Additional Information and Where to Find It
In connection with the proposed merger, Global Payments will file with the SEC a registration statement on Form S-4 to register the shares of
Global Payments common stock to be issued in connection with the merger. The registration statement will include a joint proxy statement/prospectus which will be sent to the shareholders of TSYS and Global Payments seeking their approval of
their respective transaction-related proposals. INVESTORS AND SECURITY HOLDERS ARE URGED TO READ THE REGISTRATION STATEMENT ON FORM S-4 AND THE RELATED JOINT PROXY STATEMENT/PROSPECTUS INCLUDED WITHIN THE REGISTRATION STATEMENT ON FORM S-4, AS WELL
AS ANY AMENDMENTS OR SUPPLEMENTS TO THOSE DOCUMENTS AND ANY OTHER RELEVANT DOCUMENTS FILED OR TO BE FILED WITH THE SEC IN CONNECTION WITH THE PROPOSED MERGER, WHEN THEY BECOME AVAILABLE, BECAUSE THEY DO AND WILL CONTAIN IMPORTANT INFORMATION ABOUT
TSYS, GLOBAL PAYMENTS AND THE PROPOSED MERGER.
Investors and security holders may obtain copies of these documents free of charge through
the website maintained by the SEC at www.sec.gov or from TSYS at its website, www.tsys.com, or from Global Payments at its website, www.globalpaymentsinc.com. Documents filed with the SEC by TSYS will be available free of charge by accessing
TSYS website at www.tsys.com under the heading Investor Relations, or, alternatively, by directing a request by telephone or mail to TSYS at One TSYS Way, Columbus, Georgia 31901, and documents filed with the SEC by Global Payments will be
available free of charge by accessing Global Payments website at www.globalpaymentsinc.com under the heading Investor Relations or, alternatively, by directing a request by telephone or mail to Global Payments at 3550 Lenox Road, Suite 3000
Atlanta, Georgia 30326, Attention: Investor Relations.

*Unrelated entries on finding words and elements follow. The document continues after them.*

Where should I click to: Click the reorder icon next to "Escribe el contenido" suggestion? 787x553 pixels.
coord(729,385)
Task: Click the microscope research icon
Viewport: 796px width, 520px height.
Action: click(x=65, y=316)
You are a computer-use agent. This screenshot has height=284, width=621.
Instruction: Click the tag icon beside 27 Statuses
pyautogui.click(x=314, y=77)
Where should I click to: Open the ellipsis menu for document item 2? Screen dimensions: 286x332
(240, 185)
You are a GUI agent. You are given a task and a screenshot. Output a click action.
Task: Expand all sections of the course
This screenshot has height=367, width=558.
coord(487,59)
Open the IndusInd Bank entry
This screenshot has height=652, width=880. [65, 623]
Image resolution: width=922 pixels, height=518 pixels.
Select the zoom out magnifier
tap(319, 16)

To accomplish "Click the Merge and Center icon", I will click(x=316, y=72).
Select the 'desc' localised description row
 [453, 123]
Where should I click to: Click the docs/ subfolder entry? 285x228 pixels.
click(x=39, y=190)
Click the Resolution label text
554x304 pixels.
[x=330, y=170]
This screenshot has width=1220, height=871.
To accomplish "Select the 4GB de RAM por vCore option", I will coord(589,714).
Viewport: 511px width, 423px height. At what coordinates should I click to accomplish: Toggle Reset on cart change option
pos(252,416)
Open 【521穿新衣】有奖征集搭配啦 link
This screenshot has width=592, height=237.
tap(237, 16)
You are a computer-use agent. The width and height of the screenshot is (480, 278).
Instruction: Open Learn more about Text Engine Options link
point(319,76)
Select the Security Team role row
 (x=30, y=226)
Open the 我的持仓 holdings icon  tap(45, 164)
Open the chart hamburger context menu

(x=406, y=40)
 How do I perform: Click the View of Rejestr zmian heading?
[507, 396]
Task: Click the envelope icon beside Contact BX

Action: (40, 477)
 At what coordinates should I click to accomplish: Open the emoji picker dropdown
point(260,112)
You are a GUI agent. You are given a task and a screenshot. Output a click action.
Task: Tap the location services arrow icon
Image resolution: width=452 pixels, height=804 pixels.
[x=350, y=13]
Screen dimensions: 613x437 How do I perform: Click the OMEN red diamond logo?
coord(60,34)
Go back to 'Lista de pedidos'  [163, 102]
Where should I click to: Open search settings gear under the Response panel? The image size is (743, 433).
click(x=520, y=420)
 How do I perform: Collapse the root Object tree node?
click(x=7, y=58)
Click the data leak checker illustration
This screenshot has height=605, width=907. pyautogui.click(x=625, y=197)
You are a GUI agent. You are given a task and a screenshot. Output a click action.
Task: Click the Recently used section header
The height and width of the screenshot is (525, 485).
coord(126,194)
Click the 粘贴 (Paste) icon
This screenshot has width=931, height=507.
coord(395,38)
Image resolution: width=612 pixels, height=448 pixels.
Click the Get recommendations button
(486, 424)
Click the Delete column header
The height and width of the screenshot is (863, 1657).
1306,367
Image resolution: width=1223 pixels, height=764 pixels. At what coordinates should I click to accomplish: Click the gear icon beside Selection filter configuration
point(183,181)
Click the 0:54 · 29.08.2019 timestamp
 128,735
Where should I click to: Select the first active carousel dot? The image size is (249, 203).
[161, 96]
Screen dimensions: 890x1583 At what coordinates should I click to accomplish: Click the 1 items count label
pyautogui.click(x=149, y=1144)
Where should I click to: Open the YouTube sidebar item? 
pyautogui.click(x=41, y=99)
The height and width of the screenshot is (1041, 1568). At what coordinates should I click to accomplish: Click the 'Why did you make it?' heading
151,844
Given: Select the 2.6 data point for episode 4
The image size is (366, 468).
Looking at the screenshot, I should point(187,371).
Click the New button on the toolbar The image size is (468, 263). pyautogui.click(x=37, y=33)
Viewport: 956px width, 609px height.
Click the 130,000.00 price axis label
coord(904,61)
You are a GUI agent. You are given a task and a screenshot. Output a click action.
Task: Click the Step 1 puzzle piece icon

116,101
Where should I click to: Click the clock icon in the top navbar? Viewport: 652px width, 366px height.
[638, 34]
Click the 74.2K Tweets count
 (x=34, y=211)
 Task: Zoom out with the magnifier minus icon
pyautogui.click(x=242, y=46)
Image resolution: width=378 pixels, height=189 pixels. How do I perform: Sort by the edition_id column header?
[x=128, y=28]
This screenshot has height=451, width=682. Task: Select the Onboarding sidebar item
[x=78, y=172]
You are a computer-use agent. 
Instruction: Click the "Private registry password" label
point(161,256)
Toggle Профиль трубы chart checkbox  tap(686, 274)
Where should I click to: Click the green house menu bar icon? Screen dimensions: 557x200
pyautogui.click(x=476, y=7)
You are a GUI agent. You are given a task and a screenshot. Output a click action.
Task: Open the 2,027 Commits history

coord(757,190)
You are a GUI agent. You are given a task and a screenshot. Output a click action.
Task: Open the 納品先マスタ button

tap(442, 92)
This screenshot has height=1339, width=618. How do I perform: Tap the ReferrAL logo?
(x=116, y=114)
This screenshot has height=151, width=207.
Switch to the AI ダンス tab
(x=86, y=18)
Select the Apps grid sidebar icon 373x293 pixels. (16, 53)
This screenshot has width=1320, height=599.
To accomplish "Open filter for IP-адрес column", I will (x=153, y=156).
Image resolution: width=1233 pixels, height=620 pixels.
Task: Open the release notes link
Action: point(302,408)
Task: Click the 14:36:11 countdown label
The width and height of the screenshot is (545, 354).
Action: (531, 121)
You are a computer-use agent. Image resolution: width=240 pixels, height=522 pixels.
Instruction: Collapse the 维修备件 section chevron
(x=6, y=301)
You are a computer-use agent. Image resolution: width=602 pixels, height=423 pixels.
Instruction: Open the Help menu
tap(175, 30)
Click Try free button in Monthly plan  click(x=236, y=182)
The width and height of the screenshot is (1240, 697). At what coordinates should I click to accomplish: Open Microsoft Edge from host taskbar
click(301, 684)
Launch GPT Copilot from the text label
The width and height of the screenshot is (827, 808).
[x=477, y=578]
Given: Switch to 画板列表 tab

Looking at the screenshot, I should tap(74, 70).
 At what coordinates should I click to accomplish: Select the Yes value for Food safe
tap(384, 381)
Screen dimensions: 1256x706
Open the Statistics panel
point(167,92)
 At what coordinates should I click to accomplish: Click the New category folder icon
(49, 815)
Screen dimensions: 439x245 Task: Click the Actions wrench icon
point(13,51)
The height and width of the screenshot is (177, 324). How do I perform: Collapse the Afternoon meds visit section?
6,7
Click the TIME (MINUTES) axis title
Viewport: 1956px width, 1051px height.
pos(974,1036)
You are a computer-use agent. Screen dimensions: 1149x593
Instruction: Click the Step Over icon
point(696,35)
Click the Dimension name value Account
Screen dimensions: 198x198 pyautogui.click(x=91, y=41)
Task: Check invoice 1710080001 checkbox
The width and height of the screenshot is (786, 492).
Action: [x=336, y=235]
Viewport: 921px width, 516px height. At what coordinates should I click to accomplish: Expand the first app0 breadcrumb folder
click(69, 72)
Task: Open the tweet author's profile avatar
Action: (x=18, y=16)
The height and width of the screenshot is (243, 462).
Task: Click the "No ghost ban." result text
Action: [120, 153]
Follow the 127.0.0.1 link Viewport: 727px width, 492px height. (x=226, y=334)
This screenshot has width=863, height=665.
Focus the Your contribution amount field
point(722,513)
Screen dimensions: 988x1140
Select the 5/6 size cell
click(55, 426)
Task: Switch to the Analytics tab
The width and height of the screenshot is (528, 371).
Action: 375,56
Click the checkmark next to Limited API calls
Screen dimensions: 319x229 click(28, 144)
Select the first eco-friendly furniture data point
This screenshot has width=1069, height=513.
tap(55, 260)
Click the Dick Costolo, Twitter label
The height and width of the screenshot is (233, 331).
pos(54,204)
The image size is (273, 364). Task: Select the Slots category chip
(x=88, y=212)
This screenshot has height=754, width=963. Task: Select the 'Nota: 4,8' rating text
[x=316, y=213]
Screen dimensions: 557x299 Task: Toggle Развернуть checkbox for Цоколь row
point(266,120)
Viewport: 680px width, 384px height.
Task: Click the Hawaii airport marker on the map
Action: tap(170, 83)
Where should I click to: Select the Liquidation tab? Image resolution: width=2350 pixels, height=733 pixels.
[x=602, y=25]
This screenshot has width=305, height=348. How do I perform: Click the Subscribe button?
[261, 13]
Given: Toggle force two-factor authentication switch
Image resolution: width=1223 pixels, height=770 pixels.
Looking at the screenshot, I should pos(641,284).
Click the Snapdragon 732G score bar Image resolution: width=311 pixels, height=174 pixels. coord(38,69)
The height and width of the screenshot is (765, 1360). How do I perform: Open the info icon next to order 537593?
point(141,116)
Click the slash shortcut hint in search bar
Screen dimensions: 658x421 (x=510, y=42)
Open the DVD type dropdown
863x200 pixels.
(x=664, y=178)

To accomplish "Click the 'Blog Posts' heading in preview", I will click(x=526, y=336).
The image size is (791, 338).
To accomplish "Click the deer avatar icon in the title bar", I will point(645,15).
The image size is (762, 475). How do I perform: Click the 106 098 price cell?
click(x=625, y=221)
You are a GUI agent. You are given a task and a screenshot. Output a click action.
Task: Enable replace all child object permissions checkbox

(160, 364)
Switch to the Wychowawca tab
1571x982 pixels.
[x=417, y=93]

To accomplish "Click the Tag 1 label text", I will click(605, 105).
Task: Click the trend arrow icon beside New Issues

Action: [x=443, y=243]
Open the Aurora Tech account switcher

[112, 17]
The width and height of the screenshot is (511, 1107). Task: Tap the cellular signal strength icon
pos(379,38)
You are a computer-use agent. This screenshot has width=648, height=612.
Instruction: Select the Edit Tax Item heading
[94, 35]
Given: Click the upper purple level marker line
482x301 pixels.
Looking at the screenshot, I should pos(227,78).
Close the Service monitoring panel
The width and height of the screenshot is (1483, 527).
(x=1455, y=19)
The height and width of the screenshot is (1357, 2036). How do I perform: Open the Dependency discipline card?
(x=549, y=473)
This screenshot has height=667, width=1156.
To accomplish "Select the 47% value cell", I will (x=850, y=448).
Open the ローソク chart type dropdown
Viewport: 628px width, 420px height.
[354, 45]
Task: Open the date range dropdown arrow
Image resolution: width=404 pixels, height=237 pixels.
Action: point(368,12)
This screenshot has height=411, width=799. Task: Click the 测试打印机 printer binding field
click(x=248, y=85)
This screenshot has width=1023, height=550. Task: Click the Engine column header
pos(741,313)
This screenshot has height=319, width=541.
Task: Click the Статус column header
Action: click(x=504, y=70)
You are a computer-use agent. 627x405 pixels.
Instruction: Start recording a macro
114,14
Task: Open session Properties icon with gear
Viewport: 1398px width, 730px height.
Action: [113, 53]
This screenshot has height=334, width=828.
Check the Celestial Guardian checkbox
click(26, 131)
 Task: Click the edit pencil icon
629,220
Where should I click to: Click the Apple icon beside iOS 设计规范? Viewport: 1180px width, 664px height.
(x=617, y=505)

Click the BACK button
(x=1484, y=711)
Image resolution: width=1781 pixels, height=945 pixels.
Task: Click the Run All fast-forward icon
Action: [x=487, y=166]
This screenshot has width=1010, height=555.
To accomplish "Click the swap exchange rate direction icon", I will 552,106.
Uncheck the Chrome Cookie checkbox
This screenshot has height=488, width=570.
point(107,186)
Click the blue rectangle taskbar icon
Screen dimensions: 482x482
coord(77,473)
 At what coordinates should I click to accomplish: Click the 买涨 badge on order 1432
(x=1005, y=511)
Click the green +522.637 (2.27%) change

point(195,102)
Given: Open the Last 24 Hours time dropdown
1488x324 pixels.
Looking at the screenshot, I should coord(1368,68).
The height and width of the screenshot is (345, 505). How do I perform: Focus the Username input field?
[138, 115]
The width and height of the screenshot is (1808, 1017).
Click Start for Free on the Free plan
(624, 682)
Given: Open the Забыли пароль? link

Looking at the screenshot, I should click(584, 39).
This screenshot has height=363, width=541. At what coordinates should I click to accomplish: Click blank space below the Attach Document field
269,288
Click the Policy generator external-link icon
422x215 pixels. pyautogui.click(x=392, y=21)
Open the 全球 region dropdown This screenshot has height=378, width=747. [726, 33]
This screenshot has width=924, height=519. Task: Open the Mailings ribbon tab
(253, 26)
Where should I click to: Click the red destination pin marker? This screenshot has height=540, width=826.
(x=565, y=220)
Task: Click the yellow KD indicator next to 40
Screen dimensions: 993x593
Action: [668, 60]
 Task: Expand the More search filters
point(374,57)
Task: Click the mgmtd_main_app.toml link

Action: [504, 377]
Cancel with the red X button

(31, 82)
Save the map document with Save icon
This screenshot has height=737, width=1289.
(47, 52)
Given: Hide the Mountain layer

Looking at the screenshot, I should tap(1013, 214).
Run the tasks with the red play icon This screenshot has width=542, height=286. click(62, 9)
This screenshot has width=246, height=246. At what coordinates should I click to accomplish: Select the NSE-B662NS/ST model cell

Participants In The Solicitation
TSYS and Global Payments and certain of their respective directors and executive officers may be deemed to be participants in the solicitation
of proxies from the shareholders of Global Payments and TSYS in respect of the proposed merger under the rules of the SEC. Information about Global Payments directors and executive officers is available in Global Payments proxy statement
dated March 13, 2019 for its 2019 Annual Meeting of Shareholders. Information about TSYS directors and executive officers is available in TSYS proxy statement dated March 20, 2019 for its 2019 Annual Meeting of Shareholders. Other
information regarding the participants in the proxy solicitation and a description of their direct and indirect interests, by security holdings or otherwise, will be contained in the joint proxy statement/prospectus and other relevant materials to
be filed with the SEC regarding the merger when they become available. Investors should read the joint proxy statement/prospectus carefully when it becomes available before making any voting or investment decisions. You may obtain free copies of
these documents from Global Payments or TSYS using the sources indicated above.
No Offer Or Solicitation
This communication shall not constitute an offer to sell or the solicitation of an offer to buy any securities, nor shall there be any sale of
securities, in any jurisdiction in which such offer, solicitation or sale would be unlawful prior to registration or qualification under the securities laws of any such jurisdiction. No offering of securities shall be made except by means of a
prospectus meeting the requirements of Section 10 of the Securities Act.